Saakashvili-Medvedev meeting to cover awkward ground
By Mikheil Svanidze
Thursday, May 29
President Mikheil Saakashvili’s first meeting with the new Russian president will cover some awkward ground, Saakashvili suggested this week as he outlined a possible agenda.
Speaking at a session of the National Security Council on May 27, Saakashvili said he would bring up the attack on a Georgian spy drone last month. A UN report released this week concluded Russia was to blame for the downing of the aircraft.
The president also said he hoped to change relations between the two countries from those of “megaphone diplomacy.”
“We want to stabilize the situation, which is extremely strained now, and I hope we find a constructive solution with the new Russian president,” he said.
Saakashvili also condemned Russia’s decision to establish diplomatic ties with breakaway Abkhazia and South Ossetia regions last month and said that Russia had “annulled” the peacekeeping format in Abkhazia by carrying out “military acts” against Georgia.
This week the Foreign Ministry announced Saakashvili would meet Russian President Dmitry Medvedev in the near future, leading to speculation that the pair may meet at an informal Commonwealth of Independent States summit in St Petersburg early next month.
In an interview with Russian news agency Interfax, Georgian Deputy Foreign Minister Grigol Vashadze could not confirm this.
“Will the president travel to St Petersburg? I can’t answer this question yet. Events may take an unexpected turn, every morning we get surprises from the Russian Ministry of Foreign Affairs and the Ministry of Defense,” Interfax quoted Vashadze as saying.

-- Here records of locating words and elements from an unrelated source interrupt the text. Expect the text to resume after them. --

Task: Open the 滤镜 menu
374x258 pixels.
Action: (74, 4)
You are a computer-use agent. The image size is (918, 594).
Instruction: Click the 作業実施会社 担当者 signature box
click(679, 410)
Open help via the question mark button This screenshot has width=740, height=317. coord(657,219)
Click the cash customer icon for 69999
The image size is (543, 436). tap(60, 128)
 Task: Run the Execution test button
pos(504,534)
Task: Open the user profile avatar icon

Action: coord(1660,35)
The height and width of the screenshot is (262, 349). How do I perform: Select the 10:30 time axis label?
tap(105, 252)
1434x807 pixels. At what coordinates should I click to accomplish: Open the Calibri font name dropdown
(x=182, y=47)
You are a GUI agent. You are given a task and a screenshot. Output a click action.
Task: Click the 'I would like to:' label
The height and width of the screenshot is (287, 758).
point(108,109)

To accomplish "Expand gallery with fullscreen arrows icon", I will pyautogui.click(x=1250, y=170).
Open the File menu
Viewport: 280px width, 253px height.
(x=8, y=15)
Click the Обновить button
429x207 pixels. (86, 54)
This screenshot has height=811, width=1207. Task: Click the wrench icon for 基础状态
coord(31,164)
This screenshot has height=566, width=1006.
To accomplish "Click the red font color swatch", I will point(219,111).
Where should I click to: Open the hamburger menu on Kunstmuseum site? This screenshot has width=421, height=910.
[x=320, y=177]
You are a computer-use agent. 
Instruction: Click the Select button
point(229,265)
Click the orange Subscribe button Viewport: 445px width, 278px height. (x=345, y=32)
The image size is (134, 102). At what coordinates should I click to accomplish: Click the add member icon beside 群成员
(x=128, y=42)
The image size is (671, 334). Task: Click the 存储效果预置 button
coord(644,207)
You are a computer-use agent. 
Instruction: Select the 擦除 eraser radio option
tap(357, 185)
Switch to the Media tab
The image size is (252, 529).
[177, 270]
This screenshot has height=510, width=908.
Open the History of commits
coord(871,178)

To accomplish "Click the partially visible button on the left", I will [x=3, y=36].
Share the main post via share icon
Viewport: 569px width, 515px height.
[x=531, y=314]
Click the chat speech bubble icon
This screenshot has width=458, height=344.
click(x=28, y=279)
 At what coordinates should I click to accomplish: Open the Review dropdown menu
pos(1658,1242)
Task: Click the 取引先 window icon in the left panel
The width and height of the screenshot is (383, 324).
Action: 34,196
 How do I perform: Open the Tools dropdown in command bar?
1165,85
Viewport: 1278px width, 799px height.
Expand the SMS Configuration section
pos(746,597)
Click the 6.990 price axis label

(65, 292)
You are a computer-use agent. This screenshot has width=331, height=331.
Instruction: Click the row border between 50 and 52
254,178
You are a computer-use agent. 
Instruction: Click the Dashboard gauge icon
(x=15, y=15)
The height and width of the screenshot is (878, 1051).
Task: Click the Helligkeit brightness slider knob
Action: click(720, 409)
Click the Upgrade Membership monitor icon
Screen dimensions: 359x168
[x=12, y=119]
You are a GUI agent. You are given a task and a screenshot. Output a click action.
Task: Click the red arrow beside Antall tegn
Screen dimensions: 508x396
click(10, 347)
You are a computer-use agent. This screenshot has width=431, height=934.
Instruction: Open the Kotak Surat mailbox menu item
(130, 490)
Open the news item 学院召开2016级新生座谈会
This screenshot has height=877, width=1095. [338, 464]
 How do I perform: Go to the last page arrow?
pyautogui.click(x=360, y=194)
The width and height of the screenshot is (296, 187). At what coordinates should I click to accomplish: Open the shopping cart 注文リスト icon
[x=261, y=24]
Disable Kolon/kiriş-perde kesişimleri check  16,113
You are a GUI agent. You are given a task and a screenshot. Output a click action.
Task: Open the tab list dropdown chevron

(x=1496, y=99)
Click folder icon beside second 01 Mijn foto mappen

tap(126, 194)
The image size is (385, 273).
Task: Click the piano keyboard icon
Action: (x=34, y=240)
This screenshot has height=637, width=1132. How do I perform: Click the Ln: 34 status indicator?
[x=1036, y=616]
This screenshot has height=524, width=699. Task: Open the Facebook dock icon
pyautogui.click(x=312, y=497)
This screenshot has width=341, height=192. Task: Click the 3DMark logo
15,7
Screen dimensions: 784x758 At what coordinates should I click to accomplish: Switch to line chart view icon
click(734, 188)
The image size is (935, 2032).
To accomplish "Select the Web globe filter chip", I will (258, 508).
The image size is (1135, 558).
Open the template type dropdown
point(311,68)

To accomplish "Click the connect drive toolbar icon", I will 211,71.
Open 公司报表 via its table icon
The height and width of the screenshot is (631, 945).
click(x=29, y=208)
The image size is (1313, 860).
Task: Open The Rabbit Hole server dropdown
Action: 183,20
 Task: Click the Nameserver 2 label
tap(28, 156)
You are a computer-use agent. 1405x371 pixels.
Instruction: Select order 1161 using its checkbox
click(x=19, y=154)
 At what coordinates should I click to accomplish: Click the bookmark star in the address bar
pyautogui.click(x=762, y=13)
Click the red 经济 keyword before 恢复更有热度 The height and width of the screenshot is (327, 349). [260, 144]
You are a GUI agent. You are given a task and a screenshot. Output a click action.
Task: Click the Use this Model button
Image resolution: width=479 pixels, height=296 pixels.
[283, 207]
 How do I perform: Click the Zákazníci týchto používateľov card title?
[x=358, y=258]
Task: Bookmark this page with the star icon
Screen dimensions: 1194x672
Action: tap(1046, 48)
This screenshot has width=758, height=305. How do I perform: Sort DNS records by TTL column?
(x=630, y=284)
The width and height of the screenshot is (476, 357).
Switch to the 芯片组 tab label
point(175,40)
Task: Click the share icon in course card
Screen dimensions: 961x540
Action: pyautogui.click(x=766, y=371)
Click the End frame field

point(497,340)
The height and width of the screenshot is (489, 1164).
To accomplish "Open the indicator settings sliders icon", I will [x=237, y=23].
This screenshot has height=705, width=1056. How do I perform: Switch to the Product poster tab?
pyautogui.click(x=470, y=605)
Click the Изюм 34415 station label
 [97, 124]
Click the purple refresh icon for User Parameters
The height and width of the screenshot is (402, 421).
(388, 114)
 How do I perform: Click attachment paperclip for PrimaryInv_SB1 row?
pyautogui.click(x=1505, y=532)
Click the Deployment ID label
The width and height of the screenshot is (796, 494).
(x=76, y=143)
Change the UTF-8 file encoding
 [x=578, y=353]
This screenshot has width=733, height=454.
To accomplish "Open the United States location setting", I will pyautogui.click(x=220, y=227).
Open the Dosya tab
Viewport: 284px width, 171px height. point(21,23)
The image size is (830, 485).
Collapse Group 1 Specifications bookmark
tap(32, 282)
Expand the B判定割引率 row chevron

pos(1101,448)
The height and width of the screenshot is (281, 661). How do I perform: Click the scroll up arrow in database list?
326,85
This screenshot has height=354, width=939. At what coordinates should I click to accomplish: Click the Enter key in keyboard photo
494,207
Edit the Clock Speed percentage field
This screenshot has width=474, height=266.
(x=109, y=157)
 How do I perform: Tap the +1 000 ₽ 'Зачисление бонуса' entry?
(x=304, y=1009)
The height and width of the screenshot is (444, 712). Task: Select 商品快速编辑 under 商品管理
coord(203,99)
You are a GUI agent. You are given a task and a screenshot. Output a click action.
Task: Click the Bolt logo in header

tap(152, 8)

Medvedev expressed hope for “constructive cooperation” and the “development of neighborly relations” with Georgia in a congratulatory message released on Georgia’s Independence Day earlier this week.
Saakashvili met Medvedev’s predecessor Vladimir Putin four times as president, and he’s indicated that, as far as Georgia’s concerned, Medvedev hasn’t entirely filled Putin’s boots.
In an interview with British newspaper The Independent last month the Georgian president made a wry reference to speculation that Putin is still pulling the strings in Moscow.
“So far I tried to call Medvedev several times but I was always connected to Putin,” the newspaper quotes him as saying with a grin.